TASK TO COMPLETE: Rewrite the rows from the line with "Identify the location of edit." up to and including the line with "the numerical value", changing "Image resolution" to "Screen resolution" and leaving everything else as it is.

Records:
◆ ◆ ◆ ◆ ◆
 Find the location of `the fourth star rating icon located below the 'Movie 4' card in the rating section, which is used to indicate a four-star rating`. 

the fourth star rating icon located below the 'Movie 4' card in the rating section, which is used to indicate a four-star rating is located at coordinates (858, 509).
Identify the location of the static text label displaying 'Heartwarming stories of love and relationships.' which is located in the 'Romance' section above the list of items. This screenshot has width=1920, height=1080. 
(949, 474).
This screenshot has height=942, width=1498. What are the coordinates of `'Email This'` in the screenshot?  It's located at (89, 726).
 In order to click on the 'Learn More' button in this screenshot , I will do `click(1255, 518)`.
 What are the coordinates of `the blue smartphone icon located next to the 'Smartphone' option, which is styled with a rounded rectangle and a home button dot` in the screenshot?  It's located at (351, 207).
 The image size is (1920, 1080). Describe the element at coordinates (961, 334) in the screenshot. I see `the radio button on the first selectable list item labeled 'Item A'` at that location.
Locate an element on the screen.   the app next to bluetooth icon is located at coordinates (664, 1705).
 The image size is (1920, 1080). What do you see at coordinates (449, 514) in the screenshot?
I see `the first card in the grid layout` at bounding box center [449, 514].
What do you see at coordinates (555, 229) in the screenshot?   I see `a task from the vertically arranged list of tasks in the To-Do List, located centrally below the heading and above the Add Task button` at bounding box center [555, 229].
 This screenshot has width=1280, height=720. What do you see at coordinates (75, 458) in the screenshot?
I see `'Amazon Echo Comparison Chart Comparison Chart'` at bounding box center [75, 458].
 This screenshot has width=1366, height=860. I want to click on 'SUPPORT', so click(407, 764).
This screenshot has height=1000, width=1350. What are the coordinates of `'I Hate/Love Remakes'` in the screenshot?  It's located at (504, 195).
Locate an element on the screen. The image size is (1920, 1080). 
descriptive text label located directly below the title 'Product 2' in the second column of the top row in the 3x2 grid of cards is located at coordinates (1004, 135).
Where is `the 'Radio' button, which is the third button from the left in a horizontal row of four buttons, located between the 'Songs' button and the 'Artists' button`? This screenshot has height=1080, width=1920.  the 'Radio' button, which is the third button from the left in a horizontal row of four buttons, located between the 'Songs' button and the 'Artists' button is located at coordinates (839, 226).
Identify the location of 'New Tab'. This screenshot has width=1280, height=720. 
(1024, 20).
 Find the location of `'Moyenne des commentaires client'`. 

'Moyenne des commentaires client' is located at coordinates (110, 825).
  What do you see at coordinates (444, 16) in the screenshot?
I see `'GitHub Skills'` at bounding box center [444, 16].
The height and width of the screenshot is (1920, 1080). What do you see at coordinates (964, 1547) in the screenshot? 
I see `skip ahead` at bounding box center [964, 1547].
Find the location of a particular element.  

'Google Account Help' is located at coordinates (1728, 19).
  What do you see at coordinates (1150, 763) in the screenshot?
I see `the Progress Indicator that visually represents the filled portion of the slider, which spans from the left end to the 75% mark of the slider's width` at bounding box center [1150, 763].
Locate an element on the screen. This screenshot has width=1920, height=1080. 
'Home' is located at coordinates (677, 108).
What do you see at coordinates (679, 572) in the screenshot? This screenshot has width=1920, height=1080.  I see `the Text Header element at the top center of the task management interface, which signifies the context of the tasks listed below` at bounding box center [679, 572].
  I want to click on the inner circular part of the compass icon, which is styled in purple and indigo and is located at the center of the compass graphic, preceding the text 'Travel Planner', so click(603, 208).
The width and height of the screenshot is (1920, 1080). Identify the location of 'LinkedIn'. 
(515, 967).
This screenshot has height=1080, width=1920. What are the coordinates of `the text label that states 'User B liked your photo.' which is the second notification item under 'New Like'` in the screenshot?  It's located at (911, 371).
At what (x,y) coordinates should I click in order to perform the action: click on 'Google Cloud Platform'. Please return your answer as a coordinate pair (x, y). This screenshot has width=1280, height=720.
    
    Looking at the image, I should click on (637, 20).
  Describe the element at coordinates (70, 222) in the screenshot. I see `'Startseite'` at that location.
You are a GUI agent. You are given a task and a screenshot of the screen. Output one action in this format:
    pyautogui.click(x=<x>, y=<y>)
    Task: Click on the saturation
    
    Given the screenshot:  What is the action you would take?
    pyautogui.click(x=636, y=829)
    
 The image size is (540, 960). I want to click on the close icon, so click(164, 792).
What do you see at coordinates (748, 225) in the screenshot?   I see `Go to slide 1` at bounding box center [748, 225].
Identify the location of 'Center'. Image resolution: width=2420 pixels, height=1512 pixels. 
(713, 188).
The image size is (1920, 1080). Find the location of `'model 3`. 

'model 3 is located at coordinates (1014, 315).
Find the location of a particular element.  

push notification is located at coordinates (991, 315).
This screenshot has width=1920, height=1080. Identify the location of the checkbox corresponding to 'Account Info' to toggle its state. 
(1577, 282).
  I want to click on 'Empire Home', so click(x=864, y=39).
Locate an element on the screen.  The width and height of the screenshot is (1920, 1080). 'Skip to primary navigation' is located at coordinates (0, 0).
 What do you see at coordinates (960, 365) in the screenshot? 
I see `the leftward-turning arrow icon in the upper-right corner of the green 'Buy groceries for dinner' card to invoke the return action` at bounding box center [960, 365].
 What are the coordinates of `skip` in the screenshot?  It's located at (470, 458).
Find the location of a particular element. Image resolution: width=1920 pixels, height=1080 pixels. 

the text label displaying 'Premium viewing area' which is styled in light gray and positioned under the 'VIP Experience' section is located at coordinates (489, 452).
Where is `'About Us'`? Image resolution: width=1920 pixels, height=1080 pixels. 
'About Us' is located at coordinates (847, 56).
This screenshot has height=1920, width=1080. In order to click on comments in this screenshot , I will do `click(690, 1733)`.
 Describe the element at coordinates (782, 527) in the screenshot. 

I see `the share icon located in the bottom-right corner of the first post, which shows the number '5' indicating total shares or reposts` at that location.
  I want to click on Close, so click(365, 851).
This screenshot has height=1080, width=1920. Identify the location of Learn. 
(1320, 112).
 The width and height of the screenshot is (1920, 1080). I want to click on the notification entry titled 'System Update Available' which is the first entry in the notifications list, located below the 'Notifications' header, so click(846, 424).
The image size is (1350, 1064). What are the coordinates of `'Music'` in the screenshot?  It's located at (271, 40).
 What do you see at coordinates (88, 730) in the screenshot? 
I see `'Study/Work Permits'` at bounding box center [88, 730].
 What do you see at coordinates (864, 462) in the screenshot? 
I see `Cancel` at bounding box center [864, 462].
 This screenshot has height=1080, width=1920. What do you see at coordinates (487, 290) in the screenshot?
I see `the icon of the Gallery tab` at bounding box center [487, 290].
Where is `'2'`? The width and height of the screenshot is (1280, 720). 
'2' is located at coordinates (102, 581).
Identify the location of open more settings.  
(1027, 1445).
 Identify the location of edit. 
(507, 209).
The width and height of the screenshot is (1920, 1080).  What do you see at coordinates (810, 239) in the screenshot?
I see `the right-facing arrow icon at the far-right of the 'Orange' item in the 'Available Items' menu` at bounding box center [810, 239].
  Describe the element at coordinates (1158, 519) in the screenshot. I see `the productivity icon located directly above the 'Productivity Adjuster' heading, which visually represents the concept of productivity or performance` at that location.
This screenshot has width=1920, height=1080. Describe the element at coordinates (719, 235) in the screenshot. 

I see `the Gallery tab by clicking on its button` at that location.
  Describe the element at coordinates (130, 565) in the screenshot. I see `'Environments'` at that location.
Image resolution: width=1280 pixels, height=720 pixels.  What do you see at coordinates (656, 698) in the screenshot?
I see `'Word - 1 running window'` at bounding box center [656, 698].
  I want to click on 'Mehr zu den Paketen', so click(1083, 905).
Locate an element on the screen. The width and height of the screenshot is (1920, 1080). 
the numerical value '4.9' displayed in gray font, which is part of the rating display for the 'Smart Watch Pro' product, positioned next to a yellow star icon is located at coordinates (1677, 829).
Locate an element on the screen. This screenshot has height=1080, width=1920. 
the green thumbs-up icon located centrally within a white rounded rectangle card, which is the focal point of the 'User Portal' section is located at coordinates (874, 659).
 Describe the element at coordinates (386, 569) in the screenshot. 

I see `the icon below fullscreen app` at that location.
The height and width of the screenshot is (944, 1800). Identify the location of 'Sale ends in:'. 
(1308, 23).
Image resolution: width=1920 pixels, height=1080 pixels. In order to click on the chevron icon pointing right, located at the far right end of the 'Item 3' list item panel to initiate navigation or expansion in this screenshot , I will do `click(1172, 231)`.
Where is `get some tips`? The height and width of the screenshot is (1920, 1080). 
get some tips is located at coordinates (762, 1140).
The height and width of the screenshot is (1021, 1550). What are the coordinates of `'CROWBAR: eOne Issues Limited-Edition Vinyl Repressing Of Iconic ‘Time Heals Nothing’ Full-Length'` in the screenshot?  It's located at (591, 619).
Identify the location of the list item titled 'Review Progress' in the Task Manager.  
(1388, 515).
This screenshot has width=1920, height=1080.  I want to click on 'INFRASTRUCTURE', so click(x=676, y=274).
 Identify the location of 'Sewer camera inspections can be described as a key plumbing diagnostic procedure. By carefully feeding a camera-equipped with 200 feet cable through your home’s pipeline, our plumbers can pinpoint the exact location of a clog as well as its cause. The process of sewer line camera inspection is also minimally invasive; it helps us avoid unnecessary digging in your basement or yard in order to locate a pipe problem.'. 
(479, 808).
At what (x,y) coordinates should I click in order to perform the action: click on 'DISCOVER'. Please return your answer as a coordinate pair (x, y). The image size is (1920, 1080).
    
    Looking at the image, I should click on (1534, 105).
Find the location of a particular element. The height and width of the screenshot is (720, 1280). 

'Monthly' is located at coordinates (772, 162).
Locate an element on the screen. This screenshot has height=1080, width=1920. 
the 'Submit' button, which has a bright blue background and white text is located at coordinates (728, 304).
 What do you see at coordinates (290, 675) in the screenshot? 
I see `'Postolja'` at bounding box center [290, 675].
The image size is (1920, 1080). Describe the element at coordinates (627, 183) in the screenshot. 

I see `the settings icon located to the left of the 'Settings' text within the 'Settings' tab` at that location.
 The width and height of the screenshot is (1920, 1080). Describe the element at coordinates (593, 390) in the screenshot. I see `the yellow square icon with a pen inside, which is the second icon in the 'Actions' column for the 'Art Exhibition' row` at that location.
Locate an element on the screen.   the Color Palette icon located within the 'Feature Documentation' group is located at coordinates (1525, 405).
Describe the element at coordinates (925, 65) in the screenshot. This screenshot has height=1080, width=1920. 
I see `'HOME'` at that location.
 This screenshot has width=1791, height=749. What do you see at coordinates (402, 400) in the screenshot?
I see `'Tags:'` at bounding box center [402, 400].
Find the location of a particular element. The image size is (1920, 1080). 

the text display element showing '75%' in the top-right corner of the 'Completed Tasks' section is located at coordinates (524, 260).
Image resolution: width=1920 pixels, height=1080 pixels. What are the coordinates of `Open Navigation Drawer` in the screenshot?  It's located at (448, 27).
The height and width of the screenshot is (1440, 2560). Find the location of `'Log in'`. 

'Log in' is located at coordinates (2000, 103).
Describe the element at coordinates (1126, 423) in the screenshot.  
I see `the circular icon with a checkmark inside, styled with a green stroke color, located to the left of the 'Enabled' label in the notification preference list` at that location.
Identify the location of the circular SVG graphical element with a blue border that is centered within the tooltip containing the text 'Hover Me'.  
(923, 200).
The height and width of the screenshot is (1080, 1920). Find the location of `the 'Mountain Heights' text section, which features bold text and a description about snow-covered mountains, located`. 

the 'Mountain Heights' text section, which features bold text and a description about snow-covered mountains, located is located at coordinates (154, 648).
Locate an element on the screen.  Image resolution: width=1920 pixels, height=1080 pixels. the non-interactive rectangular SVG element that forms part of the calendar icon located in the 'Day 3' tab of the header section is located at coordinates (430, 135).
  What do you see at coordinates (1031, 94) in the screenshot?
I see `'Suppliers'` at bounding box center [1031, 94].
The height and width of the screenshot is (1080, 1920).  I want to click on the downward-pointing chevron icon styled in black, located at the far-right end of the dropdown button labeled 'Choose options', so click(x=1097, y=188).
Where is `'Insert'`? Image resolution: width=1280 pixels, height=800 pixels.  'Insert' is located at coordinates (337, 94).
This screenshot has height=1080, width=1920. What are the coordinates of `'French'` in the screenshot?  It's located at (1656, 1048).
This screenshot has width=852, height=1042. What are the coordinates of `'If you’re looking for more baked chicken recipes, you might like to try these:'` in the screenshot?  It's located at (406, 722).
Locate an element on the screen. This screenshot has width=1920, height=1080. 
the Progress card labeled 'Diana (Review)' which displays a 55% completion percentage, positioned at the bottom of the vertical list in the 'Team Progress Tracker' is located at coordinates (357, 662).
◆ ◆ ◆ ◆ ◆
COMPLETE RESPONSE:
 Identify the location of edit. 
(507, 209).
The width and height of the screenshot is (1920, 1080).  What do you see at coordinates (810, 239) in the screenshot?
I see `the right-facing arrow icon at the far-right of the 'Orange' item in the 'Available Items' menu` at bounding box center [810, 239].
  Describe the element at coordinates (1158, 519) in the screenshot. I see `the productivity icon located directly above the 'Productivity Adjuster' heading, which visually represents the concept of productivity or performance` at that location.
This screenshot has width=1920, height=1080. Describe the element at coordinates (719, 235) in the screenshot. 

I see `the Gallery tab by clicking on its button` at that location.
  Describe the element at coordinates (130, 565) in the screenshot. I see `'Environments'` at that location.
Screen resolution: width=1280 pixels, height=720 pixels.  What do you see at coordinates (656, 698) in the screenshot?
I see `'Word - 1 running window'` at bounding box center [656, 698].
  I want to click on 'Mehr zu den Paketen', so click(1083, 905).
Locate an element on the screen. The width and height of the screenshot is (1920, 1080). 
the numerical value '4.9' displayed in gray font, which is part of the rating display for the 'Smart Watch Pro' product, positioned next to a yellow star icon is located at coordinates (1677, 829).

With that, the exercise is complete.